◆ **Task details**: Check every line of the data below for the word "bottom", then give only the number of lines that have it.

Records from a collection
◇ ◇ ◇ ◇
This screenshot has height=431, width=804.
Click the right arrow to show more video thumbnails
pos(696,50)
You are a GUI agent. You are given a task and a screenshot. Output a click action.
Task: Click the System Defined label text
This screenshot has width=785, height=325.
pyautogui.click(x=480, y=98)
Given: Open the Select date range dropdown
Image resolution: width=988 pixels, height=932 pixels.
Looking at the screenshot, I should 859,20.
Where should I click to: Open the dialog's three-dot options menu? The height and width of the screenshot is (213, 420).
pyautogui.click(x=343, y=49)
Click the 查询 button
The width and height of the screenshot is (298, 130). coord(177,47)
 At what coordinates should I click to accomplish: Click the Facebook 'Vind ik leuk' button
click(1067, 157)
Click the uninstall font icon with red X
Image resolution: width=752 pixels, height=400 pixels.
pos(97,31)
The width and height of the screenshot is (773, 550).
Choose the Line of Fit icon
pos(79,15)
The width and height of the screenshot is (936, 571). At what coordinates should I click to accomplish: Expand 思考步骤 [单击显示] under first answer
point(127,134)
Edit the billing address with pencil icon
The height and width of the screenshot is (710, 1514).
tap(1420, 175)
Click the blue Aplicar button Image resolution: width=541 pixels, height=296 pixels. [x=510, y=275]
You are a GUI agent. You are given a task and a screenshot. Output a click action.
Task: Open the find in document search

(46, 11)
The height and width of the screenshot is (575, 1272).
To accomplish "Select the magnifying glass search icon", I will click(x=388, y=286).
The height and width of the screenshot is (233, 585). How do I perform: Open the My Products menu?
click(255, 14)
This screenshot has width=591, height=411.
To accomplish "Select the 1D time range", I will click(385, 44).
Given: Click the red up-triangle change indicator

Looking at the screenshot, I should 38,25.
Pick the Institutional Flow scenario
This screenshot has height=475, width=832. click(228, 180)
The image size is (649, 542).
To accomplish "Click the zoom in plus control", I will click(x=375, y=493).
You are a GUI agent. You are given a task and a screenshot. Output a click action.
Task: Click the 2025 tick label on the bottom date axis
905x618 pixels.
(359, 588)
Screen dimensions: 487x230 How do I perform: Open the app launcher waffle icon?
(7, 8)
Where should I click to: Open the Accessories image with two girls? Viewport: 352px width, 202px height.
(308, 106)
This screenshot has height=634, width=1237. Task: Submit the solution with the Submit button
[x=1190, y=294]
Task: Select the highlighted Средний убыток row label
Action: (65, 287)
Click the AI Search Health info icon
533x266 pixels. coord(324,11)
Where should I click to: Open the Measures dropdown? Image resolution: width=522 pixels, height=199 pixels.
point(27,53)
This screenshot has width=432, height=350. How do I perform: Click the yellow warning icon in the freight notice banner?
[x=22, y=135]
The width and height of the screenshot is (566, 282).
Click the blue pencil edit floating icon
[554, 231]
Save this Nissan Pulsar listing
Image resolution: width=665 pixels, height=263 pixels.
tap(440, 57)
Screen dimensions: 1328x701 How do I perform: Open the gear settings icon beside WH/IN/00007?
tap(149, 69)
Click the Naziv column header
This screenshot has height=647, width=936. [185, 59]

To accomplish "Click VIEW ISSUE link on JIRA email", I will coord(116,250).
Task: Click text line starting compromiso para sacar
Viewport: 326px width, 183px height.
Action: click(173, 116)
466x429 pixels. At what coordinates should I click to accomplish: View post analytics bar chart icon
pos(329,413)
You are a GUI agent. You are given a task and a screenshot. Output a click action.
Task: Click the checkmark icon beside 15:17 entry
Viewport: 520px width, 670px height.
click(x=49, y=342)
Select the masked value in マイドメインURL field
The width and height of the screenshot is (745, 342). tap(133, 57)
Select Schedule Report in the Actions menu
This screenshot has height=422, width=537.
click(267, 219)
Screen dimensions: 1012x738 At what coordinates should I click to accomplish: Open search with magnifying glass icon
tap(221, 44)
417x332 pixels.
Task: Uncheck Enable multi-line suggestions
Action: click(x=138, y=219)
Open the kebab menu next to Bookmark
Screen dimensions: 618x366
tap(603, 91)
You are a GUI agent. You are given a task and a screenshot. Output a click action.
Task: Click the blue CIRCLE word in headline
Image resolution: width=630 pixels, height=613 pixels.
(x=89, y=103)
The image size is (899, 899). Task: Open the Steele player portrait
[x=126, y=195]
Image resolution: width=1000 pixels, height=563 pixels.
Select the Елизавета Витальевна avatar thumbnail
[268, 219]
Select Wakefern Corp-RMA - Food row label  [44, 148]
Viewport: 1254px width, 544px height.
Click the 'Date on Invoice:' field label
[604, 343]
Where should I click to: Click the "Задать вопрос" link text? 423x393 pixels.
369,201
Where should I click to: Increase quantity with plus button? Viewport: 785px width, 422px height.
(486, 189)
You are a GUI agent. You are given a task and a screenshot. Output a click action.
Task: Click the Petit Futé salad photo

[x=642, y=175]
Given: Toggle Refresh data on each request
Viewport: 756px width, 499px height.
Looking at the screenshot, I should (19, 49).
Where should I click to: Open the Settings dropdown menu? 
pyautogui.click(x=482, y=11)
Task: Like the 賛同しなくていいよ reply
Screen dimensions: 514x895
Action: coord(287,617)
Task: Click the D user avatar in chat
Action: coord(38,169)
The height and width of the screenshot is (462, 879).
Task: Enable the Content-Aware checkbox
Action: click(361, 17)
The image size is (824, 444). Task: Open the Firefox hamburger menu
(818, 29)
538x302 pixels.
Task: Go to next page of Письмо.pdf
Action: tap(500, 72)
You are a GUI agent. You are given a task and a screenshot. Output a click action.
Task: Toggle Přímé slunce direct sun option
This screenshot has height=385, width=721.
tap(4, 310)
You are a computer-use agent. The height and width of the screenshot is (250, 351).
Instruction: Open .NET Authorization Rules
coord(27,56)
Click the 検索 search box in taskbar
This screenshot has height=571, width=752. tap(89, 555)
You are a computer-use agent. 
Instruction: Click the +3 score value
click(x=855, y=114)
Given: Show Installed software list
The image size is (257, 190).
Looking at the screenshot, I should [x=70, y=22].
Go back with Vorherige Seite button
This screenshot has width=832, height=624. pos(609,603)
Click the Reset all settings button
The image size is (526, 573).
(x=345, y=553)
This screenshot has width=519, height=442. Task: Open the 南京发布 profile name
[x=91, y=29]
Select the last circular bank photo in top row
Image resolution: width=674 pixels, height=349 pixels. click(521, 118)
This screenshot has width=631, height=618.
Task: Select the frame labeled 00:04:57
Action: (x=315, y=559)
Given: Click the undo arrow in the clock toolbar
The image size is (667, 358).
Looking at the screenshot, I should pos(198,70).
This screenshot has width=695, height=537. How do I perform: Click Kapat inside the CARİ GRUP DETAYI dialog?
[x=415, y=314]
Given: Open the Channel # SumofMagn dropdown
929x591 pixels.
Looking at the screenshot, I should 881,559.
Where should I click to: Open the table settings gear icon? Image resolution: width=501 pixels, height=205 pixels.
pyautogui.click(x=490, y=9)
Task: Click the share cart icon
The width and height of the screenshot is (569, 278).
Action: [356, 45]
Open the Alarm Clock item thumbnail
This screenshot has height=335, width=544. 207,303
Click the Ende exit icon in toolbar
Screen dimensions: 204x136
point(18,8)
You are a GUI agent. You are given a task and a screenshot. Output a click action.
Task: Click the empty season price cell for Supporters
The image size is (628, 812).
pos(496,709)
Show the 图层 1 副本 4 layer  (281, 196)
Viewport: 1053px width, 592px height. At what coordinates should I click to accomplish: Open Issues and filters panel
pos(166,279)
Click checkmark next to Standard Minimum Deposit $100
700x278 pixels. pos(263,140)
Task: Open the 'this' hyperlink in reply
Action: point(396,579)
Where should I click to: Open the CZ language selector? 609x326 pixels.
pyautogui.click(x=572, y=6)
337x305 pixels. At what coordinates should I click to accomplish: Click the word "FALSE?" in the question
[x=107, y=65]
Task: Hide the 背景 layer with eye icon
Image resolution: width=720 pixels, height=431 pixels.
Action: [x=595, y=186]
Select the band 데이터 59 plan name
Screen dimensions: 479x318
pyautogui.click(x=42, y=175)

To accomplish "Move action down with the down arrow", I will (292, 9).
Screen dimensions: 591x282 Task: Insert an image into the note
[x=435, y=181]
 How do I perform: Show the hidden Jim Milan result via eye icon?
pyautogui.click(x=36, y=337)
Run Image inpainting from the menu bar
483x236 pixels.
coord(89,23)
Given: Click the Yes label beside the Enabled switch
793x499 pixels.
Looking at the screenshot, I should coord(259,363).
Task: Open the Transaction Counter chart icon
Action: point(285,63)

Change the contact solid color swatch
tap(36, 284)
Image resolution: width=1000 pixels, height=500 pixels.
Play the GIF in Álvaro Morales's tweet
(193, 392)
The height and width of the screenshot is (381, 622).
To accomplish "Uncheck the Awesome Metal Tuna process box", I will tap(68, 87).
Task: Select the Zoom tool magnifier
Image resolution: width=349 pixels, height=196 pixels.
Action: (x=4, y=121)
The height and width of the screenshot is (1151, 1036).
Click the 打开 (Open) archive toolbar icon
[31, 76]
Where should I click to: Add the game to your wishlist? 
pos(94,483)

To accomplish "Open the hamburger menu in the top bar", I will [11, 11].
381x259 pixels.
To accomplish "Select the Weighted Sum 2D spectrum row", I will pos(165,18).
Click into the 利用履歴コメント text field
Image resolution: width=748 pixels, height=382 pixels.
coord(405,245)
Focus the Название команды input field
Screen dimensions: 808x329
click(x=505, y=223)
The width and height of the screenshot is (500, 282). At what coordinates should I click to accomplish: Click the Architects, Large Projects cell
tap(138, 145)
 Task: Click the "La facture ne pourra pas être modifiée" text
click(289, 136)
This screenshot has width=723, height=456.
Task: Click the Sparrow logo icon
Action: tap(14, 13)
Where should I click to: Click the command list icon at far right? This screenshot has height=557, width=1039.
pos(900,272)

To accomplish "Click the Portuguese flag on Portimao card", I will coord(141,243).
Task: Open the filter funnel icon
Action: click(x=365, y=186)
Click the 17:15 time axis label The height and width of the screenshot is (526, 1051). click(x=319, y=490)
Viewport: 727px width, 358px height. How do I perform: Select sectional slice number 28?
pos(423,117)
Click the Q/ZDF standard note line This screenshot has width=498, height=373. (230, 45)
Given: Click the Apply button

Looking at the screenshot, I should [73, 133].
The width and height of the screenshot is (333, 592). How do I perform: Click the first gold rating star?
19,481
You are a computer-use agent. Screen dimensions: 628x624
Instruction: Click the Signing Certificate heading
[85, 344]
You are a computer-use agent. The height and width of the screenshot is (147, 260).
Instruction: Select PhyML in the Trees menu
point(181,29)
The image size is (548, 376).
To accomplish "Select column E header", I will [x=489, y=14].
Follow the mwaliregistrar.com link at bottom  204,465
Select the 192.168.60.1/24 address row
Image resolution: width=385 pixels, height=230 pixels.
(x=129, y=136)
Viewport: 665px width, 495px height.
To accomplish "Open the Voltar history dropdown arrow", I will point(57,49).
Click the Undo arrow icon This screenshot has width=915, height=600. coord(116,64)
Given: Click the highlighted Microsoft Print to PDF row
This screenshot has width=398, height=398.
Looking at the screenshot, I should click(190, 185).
◇ ◇ ◇ ◇
◆ **Solution to the exercise**: 2